Ball e os rebeldes parecem ter pensado que junho de 1381 marcou o tempo divinamente designado ou justificado para a ação, embora tivesse uma forte ênfase na ação humana. Em um sermão supostamente proferido em Blackheath na véspera da entrada em Londres, Ball teria afirmado que Deus “agora lhes havia dado o tempo durante o qual eles poderiam adiar o jugo de sua longa servidão” e “regozijar-se na liberdade que há muito desejavam”.
Foi um sermão que colocou em primeiro plano a violência exigida dos rebeldes e que eles devem trazer a grande transformação “matando os poderosos senhores do reino, depois matando os advogados, juízes e jurados da terra, e finalmente, extirpando de suas terras qualquer coisa que eles soubessem que no futuro seria prejudicial à comunidade.”
Nisso, a Inglaterra transformada ecoaria o passado idealizado de origens cristãs em que haveria posses compartilhadas comunitariamente e distribuição de acordo com a necessidade. Dizia-se que Ball proclamou a Tyler em seu encontro com o rei que as coisas “não estavam bem na Inglaterra até que tudo fosse comum”. Essa ideia de “tudo ser comum” provavelmente envolvia o pleno acesso aos recursos da terra nos moldes de uma demanda atribuída a Tyler em seu encontro com o rei,
Toda caça, seja nas águas ou nos parques e bosques, deve se tornar comum a todos, para que em todos os lugares do reino, em rios e tanques de peixes, bosques e florestas, eles possam pegar os animais selvagens e caçar a lebre nos campos, e fazer muitas outras coisas sem restrição.

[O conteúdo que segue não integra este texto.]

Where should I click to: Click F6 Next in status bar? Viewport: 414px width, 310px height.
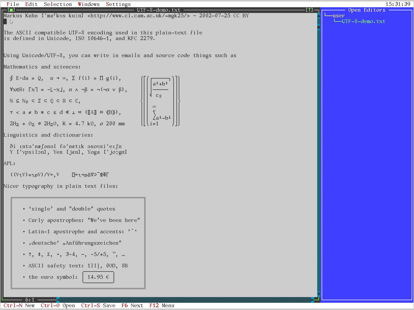[132, 305]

O fracassado levante de 1381 obviamente apontava para possibilidades de uma existência além da ordem medieval estabelecida de senhores e camponeses. Embora o próprio Ball possa ter recebido um tratamento extremamente hostil nas mãos de historiadores, intelectuais e teólogos pelos próximos 400 anos, ideias semelhantes às dele ressurgiriam – mais notavelmente na Revolução Inglesa do século XVII, que agora ameaçava a própria ideia de uma monarquia.
A reputação do próprio Ball acabou sendo resgatada com o surgimento do capitalismo burguês e da democracia parlamentar, com suas ideias agora vistas como muito mais razoáveis em uma época em que a servidão era coisa de um passado cada vez mais distante. Mas um baile mais reformista foi apenas uma leitura a se firmar no início do século XIX; a outra leitura importante era Ball como alguém que agora representava um desafio à escravidão assalariada e ao próprio capitalismo.
William Morris – um dos maiores intérpretes de Ball – reconheceu que Ball era de seu tempo tanto em termos de crítica ao feudalismo quanto em suas crenças religiosas. Mas Morris também enfatizou que o exemplo da vontade e sacrifício de Ball pela mudança ainda era necessário para ajudar a trazer a transformação para o socialismo e um novo mundo onde as coisas fossem mantidas em comum e a distribuição feita de acordo com a necessidade. Como Morris colocou em A Dream of John Ball, as pessoas ganham e perdem batalhas, mas “a coisa pela qual eles lutaram acontece apesar de sua derrota, e quando isso acontece, não é o que eles queriam dizer”, e assim outras pessoas “tem que lutar pelo que eles queriam dizer o mesmo só que com outro nome”.
Um século atrás, a leitura de Ball e de Morris sobre Ball como um herói inglês foi essencial para entender o surgimento do capitalismo e a transformação para o socialismo na esquerda. Agora é a hora de reabilitar mais uma vez a contribuição dessa lenda inglesa esquecida para nossa história e para nossa compreensão da mudança histórica.